That was four days ago, and since then, all day long, the deliberate, unworried oxen had wallowed belly deep through the melting snow, only approximately responsive to excited shouts of "jee" and "haw," dragging on the rough low sledges the hogsheads into which the men emptied the buckets of sap from the trees. Night and day the great brick furnace that ran full length down the middle of the sugar house had roared. Jimmie and Augusta had kept open fire in the front of it during the bitterest of the winter, and Jimmie had many times complained that his back was broken carrying wood for it. But where he had carried armfuls, the furnace now demanded cords. It raced and danced and panted in a furious race with the running sap, for the sap must be boiled down to syrup almost as fast as it ran.
Already they had seen the dark, thick syrup poured into the cans and sealed. And having eaten of it, Jimmie and Augusta, used to the article that is sold in bottles in our cities as pure maple syrup, wondered what must become of this kind which they had now tasted. For certainly nobody that they had ever known had been rich enough to buy any of it.
But they had seen what they were told were the best batches of the syrup put aside for the "sugaring off." The term meant nothing to either of them, for they had never heard of it before. But the constant reference to it and the careful timing of everything that went on in the camp with a sole regard for this event soon made them look towards it as eagerly as if they had been a sugar hungry boy and girl in the camp waiting for nothing but the great day.
Today McQuade had come for the event. And with him had come Fan McQuade, his wife. She was a tall, slender woman, unmistakably a daughter of women who a hundred years ago and more trailed from Vermont over into our North Country. There was strength and unspent beauty in her face, and in spite of the argument of her three mighty sons she seemed entirely too young to be a mate for John McQuade. Her face was grave and there was a thrifty tidiness about her person and her speech that made you wonder how she had ever come to marry a man like McQuade.
Of course, twenty years after the fact, you have the same wonder as to why almost any woman married her particular man. And most of them will tell you, in what they think are moments of truth telling, that they quarreled with the right man, and just took this one for spite. All of which is probably just as true—and no more so—as it is true that distant fields are greener than the ones we are treading now.
But Augusta did wonder, on sight, how this grave faced woman had given herself to the happy-go-lucky young greenhorn that John McQuade probably had been twenty-five years ago. She wondered, until she heard Fan McQuade laugh. It was a surprised, and surprising, burst of pure merriment, beginning with a startled chuckle and ringing out into a clear peal of sheer joy in fun. Then Augusta understood it all. This girl of a sober race was not herself a fun maker, but she loved to be made laugh. McQuade had made her laugh. And he had then blarneyed his way into her heart, past religious and racial and temperamental differences and barriers that would have stopped a thoughtful man.
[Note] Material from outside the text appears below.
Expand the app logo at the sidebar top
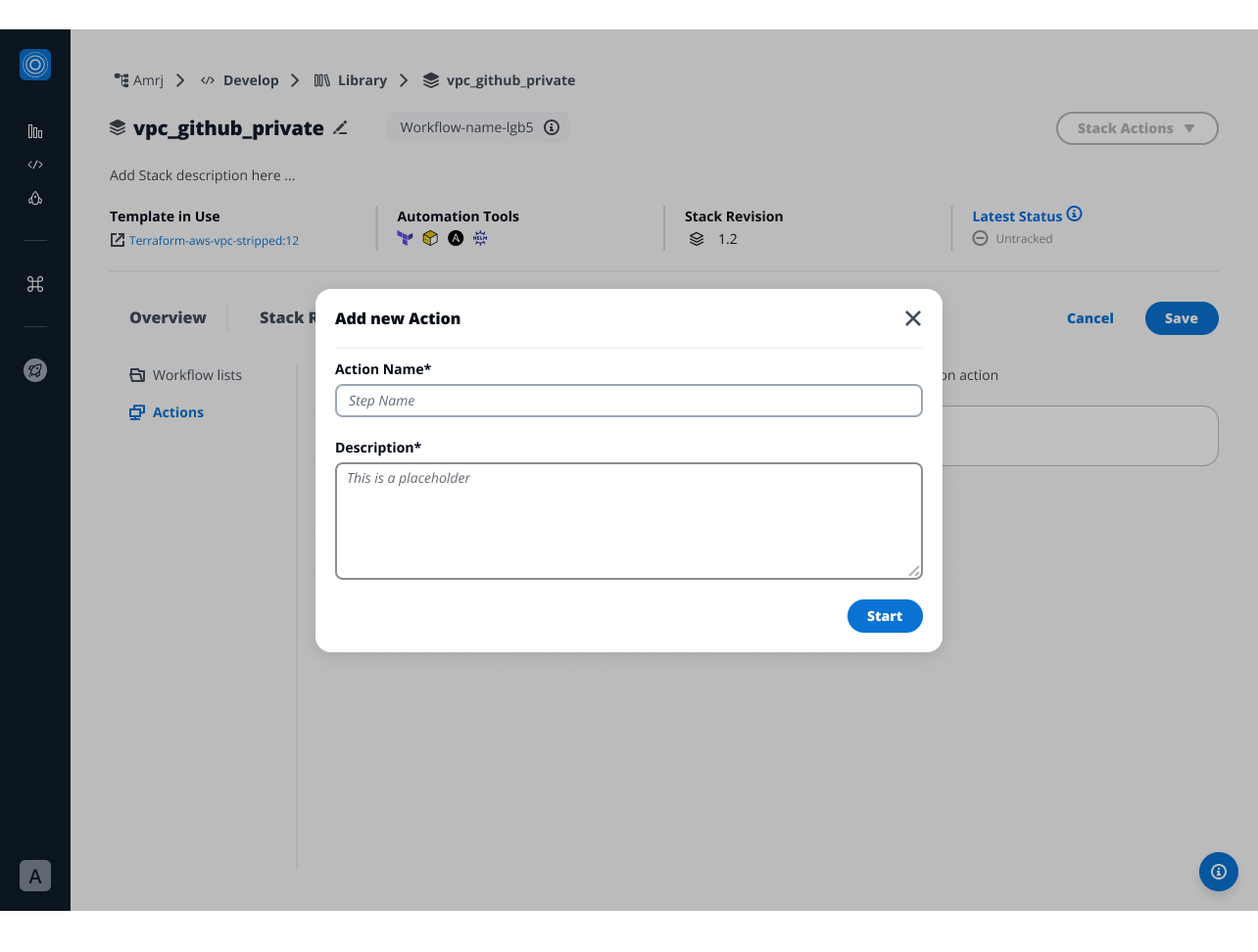pos(34,65)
However, Augusta reflected, it must have been well with them, for McQuade was still able to make his Fan laugh. She laughed now as she overheard the unfolding of McQuade's tale to Jimmie.
"The Divil was lookin' for a man by the name of Barney McGonigle," McQuade stated gravely, while Wardwell listened with the professional interest and envy of a brother artist.
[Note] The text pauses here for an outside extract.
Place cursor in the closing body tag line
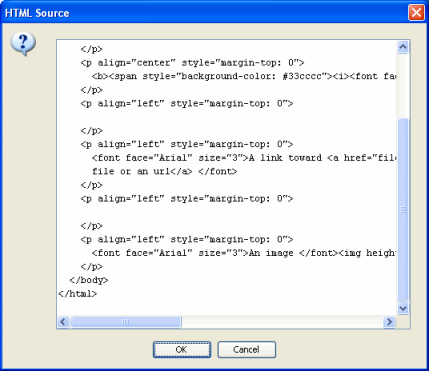The height and width of the screenshot is (371, 429). pyautogui.click(x=89, y=280)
"Now, this man McGonigle, as I understand it, was a man with a weakness. 'Twas known that he tasted spirits. He had been drunk for two weeks. At the latter end of that time, as luck would have it, he was a little bit wide of his bearings. He wandered into an Orange Lodge.
"The stairway going up to the Lodge room was guarded with a drawn sword, of course. But McGonigle came down. He'd been resting on the roof of the place.